ROWS
--- START ---

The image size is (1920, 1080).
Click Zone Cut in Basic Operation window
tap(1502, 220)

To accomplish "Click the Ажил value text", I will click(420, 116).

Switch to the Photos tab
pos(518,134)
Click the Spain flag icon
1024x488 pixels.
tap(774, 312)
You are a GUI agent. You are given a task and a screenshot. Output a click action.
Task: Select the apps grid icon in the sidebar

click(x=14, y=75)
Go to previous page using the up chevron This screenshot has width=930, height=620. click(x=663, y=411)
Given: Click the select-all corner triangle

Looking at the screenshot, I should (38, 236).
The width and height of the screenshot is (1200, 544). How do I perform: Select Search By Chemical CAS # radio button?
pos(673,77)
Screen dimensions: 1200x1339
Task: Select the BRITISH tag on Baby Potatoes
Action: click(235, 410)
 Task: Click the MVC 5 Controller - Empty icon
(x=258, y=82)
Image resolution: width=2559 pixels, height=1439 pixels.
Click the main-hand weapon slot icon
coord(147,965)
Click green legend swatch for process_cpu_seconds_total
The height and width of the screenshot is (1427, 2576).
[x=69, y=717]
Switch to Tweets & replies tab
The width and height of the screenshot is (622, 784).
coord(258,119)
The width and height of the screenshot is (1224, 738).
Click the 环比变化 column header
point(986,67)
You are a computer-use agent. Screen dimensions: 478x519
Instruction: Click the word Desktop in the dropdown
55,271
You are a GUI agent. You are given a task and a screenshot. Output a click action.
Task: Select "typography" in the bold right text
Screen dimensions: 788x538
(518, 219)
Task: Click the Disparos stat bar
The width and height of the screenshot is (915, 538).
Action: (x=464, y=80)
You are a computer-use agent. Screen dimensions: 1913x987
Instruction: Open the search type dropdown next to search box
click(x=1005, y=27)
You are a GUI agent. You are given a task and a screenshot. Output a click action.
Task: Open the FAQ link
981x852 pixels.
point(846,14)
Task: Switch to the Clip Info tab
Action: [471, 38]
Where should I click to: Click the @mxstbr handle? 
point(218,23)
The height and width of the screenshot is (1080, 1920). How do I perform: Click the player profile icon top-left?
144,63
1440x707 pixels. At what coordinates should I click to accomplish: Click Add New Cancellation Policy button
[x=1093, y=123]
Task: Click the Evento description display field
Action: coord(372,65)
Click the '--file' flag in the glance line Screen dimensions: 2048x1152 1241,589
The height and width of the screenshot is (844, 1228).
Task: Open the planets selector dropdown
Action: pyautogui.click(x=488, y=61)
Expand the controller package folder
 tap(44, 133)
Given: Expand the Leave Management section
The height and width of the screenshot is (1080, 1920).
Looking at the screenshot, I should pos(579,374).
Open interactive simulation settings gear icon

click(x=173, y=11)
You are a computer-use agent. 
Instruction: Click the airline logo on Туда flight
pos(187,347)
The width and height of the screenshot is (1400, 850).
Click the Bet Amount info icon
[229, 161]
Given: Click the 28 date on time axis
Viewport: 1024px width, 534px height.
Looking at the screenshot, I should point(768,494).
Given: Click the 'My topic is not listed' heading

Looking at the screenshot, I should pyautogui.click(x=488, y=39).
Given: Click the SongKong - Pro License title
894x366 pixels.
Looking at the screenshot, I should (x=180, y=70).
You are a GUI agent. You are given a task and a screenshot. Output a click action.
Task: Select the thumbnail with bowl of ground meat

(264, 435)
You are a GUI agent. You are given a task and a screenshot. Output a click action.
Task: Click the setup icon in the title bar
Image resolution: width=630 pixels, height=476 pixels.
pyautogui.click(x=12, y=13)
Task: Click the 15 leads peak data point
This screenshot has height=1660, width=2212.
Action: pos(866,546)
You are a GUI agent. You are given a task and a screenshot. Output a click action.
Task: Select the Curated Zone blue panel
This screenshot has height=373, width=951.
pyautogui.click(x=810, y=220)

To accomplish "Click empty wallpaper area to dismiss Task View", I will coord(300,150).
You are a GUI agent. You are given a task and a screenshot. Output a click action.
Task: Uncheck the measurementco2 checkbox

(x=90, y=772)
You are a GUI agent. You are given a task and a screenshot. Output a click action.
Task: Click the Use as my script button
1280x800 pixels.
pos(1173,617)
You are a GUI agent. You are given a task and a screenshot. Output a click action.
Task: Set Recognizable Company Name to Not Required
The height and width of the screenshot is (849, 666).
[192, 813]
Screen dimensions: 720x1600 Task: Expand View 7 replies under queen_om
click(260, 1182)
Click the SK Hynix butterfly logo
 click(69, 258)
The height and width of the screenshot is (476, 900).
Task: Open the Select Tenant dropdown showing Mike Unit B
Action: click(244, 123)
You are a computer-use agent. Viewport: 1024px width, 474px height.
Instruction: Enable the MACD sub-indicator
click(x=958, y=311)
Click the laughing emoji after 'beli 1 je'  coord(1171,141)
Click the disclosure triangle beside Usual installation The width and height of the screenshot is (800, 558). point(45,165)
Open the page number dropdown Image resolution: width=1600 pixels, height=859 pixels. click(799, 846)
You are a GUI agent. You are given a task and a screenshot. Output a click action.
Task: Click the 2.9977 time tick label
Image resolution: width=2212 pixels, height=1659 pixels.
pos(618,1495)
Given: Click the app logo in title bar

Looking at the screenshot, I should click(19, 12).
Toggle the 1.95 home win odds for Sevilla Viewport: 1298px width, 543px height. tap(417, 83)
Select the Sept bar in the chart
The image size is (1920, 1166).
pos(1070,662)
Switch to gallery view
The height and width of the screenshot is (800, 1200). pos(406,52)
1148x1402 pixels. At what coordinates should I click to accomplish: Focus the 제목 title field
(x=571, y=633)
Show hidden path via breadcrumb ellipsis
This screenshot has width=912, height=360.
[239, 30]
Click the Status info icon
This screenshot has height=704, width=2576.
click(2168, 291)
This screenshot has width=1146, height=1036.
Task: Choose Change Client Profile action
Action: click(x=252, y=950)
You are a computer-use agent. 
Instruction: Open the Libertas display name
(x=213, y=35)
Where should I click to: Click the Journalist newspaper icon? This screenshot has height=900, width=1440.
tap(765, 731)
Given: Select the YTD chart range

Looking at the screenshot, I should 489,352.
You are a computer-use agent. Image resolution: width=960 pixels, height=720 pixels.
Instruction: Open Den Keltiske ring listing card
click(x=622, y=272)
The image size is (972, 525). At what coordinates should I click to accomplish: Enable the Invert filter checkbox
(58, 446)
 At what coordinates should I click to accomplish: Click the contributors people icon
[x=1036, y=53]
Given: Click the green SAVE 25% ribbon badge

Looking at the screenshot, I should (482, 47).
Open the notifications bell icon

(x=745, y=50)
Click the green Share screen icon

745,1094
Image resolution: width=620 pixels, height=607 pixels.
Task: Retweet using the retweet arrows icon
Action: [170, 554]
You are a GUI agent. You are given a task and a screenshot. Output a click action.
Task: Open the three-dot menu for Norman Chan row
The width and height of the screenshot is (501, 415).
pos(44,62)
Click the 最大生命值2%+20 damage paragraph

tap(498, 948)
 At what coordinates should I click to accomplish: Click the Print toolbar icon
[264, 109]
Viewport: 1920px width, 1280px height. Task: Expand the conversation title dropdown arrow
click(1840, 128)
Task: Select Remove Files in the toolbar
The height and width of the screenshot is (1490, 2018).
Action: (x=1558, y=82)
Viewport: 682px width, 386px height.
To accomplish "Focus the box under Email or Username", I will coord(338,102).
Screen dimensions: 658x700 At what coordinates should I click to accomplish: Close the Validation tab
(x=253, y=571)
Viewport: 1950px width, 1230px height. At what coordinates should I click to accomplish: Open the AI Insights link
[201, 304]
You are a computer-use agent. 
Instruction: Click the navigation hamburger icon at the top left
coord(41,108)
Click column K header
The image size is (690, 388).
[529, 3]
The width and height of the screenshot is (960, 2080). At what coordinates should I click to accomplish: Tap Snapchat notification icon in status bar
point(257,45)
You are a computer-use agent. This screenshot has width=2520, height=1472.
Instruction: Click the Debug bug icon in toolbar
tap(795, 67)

--- END ---

WHAT YOU SHOULD DO
Return every line of the records above that contains the word "header".

TASK SOLUTION
Click the 环比变化 column header
Click column K header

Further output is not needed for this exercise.